The United States expanded sanctions that target 20 individuals inside and outside the government, and a private Russian bank, Bank Rossiya, because of their involvement or direct support in the Crimean crisis. The latest round of penalties follows the first set of sanctions levied March 17 against 11 high-ranking Russian and Crimean officials.

In a March 16 referendum that was illegal under the Ukrainian Constitution, Crimean officials reported overwhelming approval of breaking away from Ukraine and joining Russia. Russian President Vladimir Putin is completing annexation of the Crimean Peninsula despite objections from Ukraine, the European community and the United States.

“We’ve been working closely with our European partners to develop more severe actions that could be taken if Russia continues to escalate the situation,” Obama said.

Obama warned Russia that he has signed a new executive order that gives the United States the authority to impose greater penalties not just on individual Russian officials but also on key sectors of the Russian economy.
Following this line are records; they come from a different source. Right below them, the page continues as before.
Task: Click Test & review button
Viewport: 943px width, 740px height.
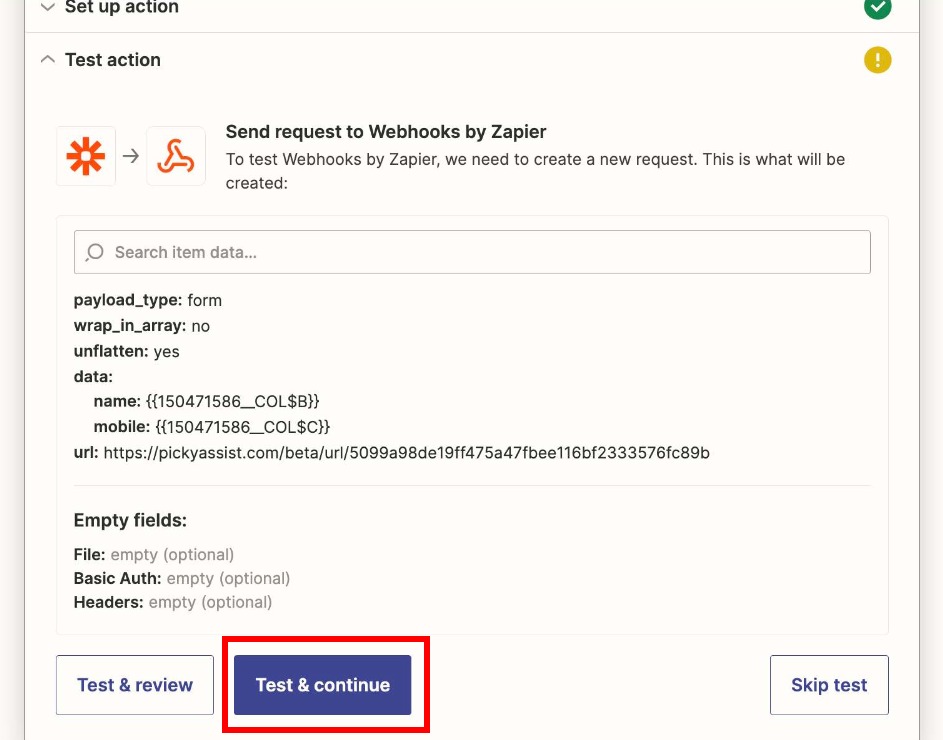Action: click(135, 685)
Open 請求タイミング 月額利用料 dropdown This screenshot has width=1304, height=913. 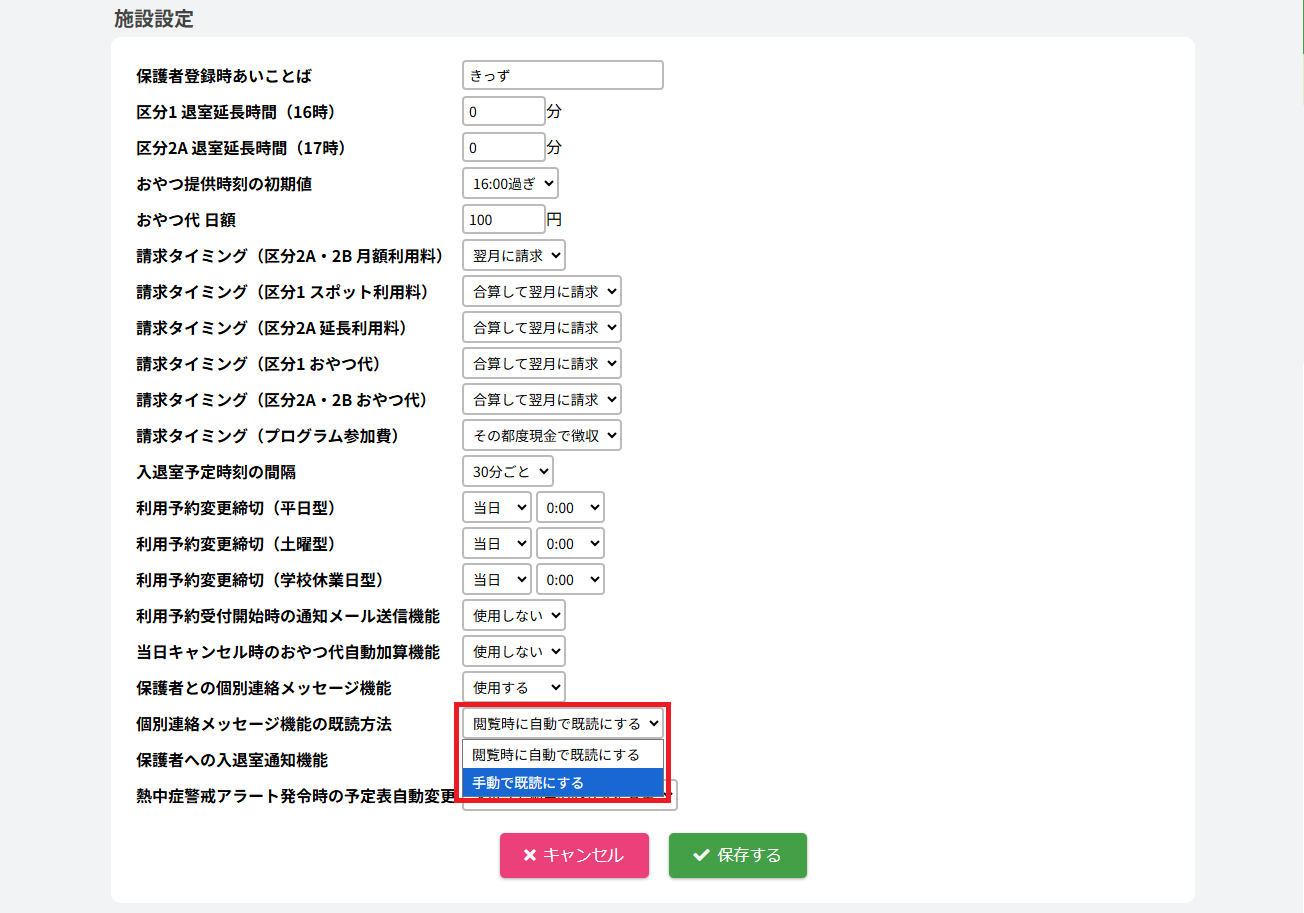(513, 255)
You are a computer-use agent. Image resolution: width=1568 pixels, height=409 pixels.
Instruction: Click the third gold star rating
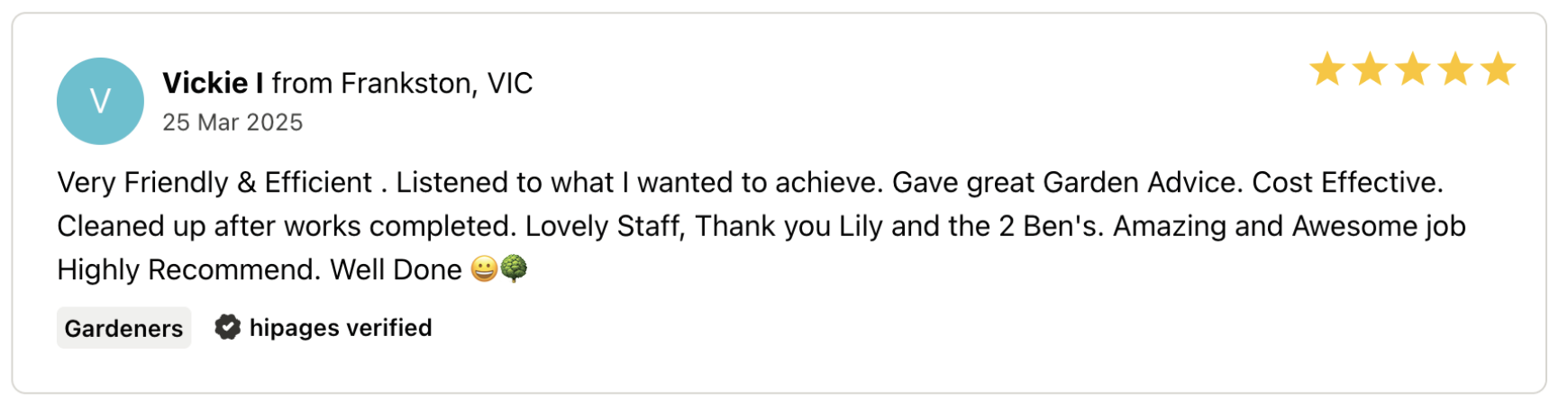coord(1412,69)
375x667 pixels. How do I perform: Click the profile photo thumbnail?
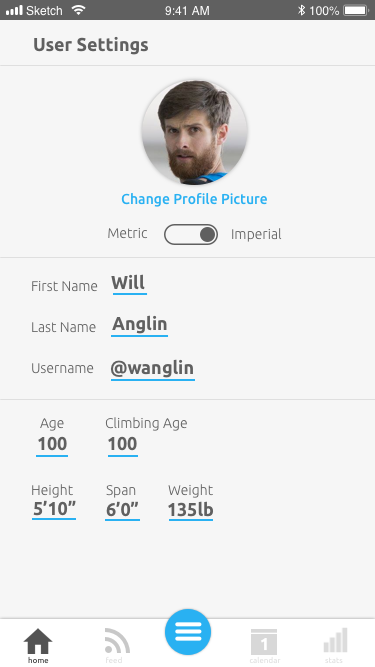[195, 132]
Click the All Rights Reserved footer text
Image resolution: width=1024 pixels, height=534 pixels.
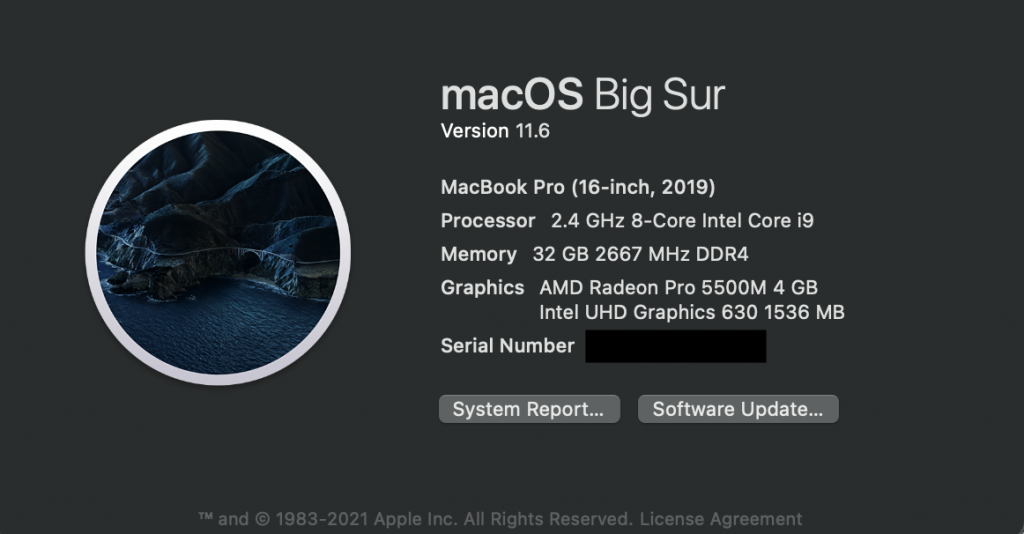(549, 519)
Obama acknowledged that additional sanctions would have a significant negative impact on the Russian economy, and also could be disruptive to the global economy.

“However, Russia must know that further escalation will only isolate it further from the international community,” Obama said.

The president also reinforced a message Vice President Biden delivered to Polish and Baltic leaders over the past two days of America’s unwavering support for the NATO alliance. Obama said the 28 members of the alliance are bound to one another by an “Article 5 commitment to defend one another, and by a set of shared values.”

The United States has already announced increased support for Eastern European allies, and will continue to strengthen NATO’s collective defense, Obama said. “We will step up our cooperation with Europe on economic and energy issues as well,” he added.